I've created a simple Containerfile for running
privateGPT on an NVIDIA GPU. Once
built it has all the dependencies, you just need to download your model and run
it. I prefer to use podman
so this guide assumes that you're using that as well.
You can either use the image from the packages that was built by me locally and pushed to ghcr registry (free GitHub runners don't have enough space to build it) or build it yourself.
In case you want to build it yourself just clone the repo and run:
podman build -t . $IMAGE_NAME
In order to pass the NVIDIA GPU to the container it's most convenient to use
the
nvidia-container-toolkit.
On Fedora you should be able to just use dnf install nvidia-container-toolkit
on Arch you can use AUR to get it .
After the installation you should just need to run sudo nvidia-ctk cdi generate --output=/etc/cdi/nvidia.yaml
and you're good to go. If you want to
check all the nvidia devices it generated you can run nvidia-ctk cdi list
which can be useful in case you want to pass a specific GPU
Now just run the container passing all the desired nvidia devices, forwarding the 8001 port and mounting you local privateGPT checkout. Example command:
podman run -it --rm --device nvidia.com/gpu=all -v ./privateGPT:/app -p 8001:8001 $IMAGE_NAME /bin/bash
Make any config changes in your local checkout including downloading the models prior to running. When inside run the setup first which will download all the models:
poetry run python scripts/setup
Afterwards you can just use make run
. If you've done the setup previously you
can just run the container without /bin/bash
as make run
is the default
CMD.
In case you're running on a SELinux system and don't want to disable it you need to download the Nvidia SELinux policy from https://github.com/NVIDIA/dgx-selinux. I tried the RHEL-9 one on Fedora-38 and it worked.
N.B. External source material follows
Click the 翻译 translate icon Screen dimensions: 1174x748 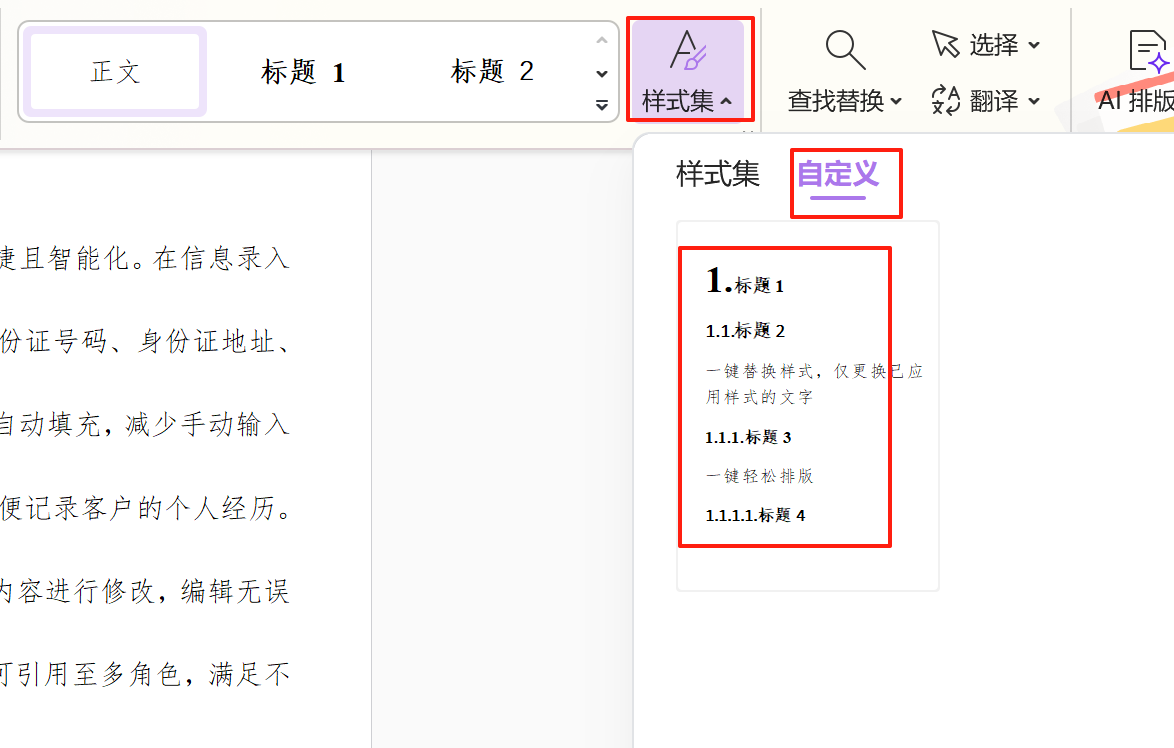coord(945,100)
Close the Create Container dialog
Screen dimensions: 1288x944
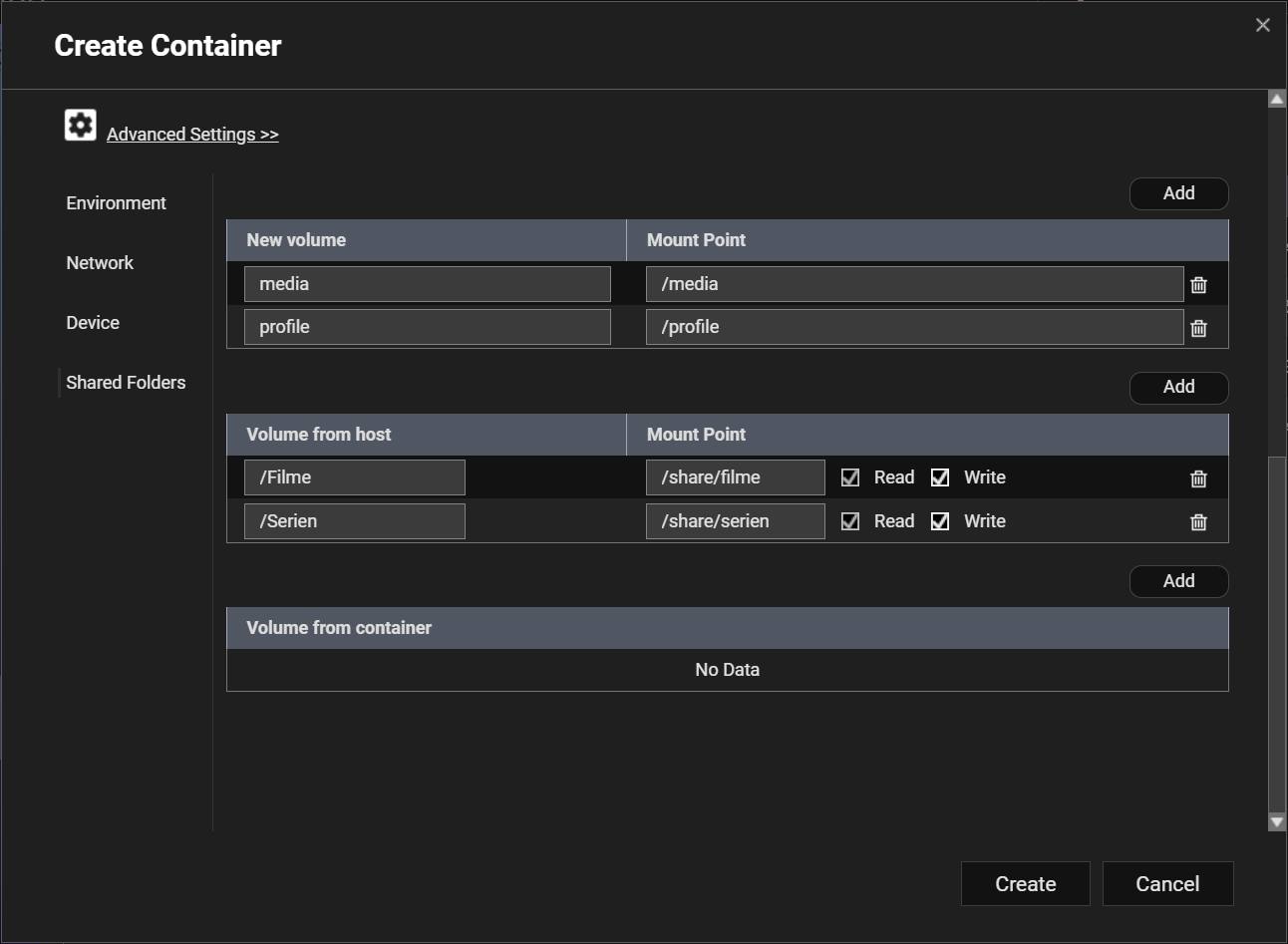point(1262,25)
curl -O https://raw.githubusercontent.com/NVIDIA/dgx-selinux/master/bin/RHEL9/nvidia-container.pp
semodule -i nvidia-container.pp
the updated podman command looks like this then:
podman run -it --rm --device nvidia.com/gpu=all -v ./privateGPT:/app:z --security-opt=label=type:nvidia_container_t -p 8001:8001 $IMAGE_NAME /bin/bash
Big thanks to icsy7867 for suggesting to use the cuda image as a base and for suggesting to use the nvidia-container-toolkit and selinux policy!